* **Task goal**
Output each of the items below verbatim, line for line, with no changes.

(Target pointing data)

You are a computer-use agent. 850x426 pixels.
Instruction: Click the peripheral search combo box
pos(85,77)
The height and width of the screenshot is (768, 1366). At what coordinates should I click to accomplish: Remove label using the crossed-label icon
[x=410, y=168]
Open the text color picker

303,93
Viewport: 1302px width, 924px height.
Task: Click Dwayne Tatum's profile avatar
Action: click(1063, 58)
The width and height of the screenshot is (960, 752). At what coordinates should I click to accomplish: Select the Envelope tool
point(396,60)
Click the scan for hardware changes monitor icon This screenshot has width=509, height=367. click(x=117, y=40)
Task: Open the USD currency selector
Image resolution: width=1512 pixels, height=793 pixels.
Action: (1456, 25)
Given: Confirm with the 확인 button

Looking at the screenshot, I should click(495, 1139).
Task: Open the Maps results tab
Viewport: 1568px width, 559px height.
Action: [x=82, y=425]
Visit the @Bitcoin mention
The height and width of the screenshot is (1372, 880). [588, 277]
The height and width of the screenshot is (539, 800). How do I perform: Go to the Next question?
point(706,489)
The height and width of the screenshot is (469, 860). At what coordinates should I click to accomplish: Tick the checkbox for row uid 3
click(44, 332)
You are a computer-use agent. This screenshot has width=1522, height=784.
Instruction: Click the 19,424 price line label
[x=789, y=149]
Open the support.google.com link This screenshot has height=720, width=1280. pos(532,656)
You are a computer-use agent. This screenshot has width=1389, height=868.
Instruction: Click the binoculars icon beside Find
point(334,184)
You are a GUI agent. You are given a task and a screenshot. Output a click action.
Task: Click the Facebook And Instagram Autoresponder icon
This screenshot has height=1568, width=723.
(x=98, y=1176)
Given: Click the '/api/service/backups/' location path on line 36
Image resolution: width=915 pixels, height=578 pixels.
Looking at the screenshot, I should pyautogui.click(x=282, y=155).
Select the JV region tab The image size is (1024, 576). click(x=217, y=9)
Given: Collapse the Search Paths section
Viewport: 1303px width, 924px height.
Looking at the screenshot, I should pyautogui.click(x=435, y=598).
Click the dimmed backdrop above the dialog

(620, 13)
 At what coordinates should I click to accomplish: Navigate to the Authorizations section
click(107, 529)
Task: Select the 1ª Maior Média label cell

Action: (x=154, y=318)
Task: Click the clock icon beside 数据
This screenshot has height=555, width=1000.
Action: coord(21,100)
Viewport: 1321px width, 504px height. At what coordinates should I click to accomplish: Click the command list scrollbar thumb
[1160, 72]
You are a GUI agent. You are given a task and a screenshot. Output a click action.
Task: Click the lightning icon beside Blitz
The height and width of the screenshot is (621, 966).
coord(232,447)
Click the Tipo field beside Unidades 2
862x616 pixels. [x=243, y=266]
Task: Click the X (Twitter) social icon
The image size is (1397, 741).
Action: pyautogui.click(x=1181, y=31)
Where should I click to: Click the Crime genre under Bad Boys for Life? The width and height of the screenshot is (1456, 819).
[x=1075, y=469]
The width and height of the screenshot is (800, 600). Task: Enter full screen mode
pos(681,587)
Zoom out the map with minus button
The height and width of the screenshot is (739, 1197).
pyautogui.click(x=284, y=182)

* **Written answer**
You are a computer-use agent. 850x426 pixels.
Instruction: Click the peripheral search combo box
pos(85,77)
The height and width of the screenshot is (768, 1366). At what coordinates should I click to accomplish: Remove label using the crossed-label icon
[x=410, y=168]
Open the text color picker

303,93
Viewport: 1302px width, 924px height.
Task: Click Dwayne Tatum's profile avatar
Action: click(1063, 58)
The width and height of the screenshot is (960, 752). At what coordinates should I click to accomplish: Select the Envelope tool
point(396,60)
Click the scan for hardware changes monitor icon This screenshot has width=509, height=367. click(x=117, y=40)
Task: Open the USD currency selector
Image resolution: width=1512 pixels, height=793 pixels.
Action: (1456, 25)
Given: Confirm with the 확인 button

Looking at the screenshot, I should click(495, 1139).
Task: Open the Maps results tab
Viewport: 1568px width, 559px height.
Action: [x=82, y=425]
Visit the @Bitcoin mention
The height and width of the screenshot is (1372, 880). [588, 277]
The height and width of the screenshot is (539, 800). How do I perform: Go to the Next question?
point(706,489)
The height and width of the screenshot is (469, 860). At what coordinates should I click to accomplish: Tick the checkbox for row uid 3
click(44, 332)
You are a computer-use agent. This screenshot has width=1522, height=784.
Instruction: Click the 19,424 price line label
[x=789, y=149]
Open the support.google.com link This screenshot has height=720, width=1280. pos(532,656)
You are a computer-use agent. This screenshot has width=1389, height=868.
Instruction: Click the binoculars icon beside Find
point(334,184)
You are a GUI agent. You are given a task and a screenshot. Output a click action.
Task: Click the Facebook And Instagram Autoresponder icon
This screenshot has height=1568, width=723.
(x=98, y=1176)
Given: Click the '/api/service/backups/' location path on line 36
Image resolution: width=915 pixels, height=578 pixels.
Looking at the screenshot, I should pyautogui.click(x=282, y=155).
Select the JV region tab The image size is (1024, 576). click(x=217, y=9)
Given: Collapse the Search Paths section
Viewport: 1303px width, 924px height.
Looking at the screenshot, I should pyautogui.click(x=435, y=598).
Click the dimmed backdrop above the dialog

(620, 13)
 At what coordinates should I click to accomplish: Navigate to the Authorizations section
click(107, 529)
Task: Select the 1ª Maior Média label cell

Action: (x=154, y=318)
Task: Click the clock icon beside 数据
This screenshot has height=555, width=1000.
Action: coord(21,100)
Viewport: 1321px width, 504px height. At what coordinates should I click to accomplish: Click the command list scrollbar thumb
[1160, 72]
You are a GUI agent. You are given a task and a screenshot. Output a click action.
Task: Click the lightning icon beside Blitz
The height and width of the screenshot is (621, 966).
coord(232,447)
Click the Tipo field beside Unidades 2
862x616 pixels. [x=243, y=266]
Task: Click the X (Twitter) social icon
The image size is (1397, 741).
Action: pyautogui.click(x=1181, y=31)
Where should I click to: Click the Crime genre under Bad Boys for Life? The width and height of the screenshot is (1456, 819).
[x=1075, y=469]
The width and height of the screenshot is (800, 600). Task: Enter full screen mode
pos(681,587)
Zoom out the map with minus button
The height and width of the screenshot is (739, 1197).
pyautogui.click(x=284, y=182)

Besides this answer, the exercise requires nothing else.